— start Material shown —

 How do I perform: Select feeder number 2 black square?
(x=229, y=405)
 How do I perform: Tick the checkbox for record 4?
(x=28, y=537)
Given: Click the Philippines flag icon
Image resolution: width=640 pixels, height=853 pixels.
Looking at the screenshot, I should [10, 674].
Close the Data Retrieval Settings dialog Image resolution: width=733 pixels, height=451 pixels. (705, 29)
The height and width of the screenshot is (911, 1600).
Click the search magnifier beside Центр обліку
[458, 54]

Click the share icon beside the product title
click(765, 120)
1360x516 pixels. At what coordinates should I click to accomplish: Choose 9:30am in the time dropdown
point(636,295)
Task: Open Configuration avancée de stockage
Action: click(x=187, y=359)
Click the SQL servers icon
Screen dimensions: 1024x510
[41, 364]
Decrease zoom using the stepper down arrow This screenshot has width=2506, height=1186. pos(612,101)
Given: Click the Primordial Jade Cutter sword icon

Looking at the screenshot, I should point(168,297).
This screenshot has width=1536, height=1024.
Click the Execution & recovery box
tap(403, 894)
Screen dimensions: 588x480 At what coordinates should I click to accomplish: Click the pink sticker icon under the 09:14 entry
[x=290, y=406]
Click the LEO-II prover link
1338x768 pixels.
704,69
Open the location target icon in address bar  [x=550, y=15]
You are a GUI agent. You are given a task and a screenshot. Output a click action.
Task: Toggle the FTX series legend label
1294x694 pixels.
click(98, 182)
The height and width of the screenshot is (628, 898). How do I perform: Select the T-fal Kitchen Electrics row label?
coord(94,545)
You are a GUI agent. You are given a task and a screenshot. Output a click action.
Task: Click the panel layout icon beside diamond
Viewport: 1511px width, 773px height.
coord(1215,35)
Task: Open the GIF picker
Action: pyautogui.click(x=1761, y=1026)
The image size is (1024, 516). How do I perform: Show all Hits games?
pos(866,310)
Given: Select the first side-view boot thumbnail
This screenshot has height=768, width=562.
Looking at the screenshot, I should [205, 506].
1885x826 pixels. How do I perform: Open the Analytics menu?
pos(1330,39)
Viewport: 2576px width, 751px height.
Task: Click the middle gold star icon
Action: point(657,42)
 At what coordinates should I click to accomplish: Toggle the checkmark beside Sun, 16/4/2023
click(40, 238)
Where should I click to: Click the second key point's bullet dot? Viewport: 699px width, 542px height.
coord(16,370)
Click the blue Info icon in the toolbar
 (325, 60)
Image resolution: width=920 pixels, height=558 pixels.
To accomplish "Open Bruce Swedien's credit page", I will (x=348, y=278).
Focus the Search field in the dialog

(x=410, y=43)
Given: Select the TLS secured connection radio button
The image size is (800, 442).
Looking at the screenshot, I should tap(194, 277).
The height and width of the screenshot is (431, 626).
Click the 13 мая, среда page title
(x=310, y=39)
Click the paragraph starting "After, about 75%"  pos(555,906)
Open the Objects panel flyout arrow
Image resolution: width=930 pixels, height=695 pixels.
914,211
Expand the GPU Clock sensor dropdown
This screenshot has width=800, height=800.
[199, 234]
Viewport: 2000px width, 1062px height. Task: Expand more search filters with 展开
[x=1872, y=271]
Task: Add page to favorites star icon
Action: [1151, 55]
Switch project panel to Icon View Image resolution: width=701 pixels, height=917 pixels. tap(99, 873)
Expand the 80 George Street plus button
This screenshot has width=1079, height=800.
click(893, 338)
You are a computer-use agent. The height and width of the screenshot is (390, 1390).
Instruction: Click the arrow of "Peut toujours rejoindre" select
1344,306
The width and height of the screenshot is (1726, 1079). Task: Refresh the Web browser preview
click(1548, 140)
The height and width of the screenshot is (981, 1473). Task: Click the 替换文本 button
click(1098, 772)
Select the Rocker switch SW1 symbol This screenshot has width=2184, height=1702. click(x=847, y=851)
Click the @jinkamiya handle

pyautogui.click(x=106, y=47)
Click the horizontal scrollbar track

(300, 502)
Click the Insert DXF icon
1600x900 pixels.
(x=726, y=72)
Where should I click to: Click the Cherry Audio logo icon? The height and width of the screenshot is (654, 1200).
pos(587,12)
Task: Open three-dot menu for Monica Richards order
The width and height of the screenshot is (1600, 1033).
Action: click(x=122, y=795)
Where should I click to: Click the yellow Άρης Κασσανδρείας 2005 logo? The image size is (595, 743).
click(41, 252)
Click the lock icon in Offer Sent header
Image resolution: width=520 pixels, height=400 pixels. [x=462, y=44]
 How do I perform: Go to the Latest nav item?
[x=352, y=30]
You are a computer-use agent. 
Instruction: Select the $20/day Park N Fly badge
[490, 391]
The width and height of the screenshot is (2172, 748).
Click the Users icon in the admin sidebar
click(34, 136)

— end Material shown —

Copy out, word for word, the stretch of lines above from the line containing "1360x516 pixels. At" through the line containing "tap(403, 894)".

1360x516 pixels. At what coordinates should I click to accomplish: Choose 9:30am in the time dropdown
point(636,295)
Task: Open Configuration avancée de stockage
Action: click(x=187, y=359)
Click the SQL servers icon
Screen dimensions: 1024x510
[41, 364]
Decrease zoom using the stepper down arrow This screenshot has width=2506, height=1186. pos(612,101)
Given: Click the Primordial Jade Cutter sword icon

Looking at the screenshot, I should point(168,297).
This screenshot has width=1536, height=1024.
Click the Execution & recovery box
tap(403, 894)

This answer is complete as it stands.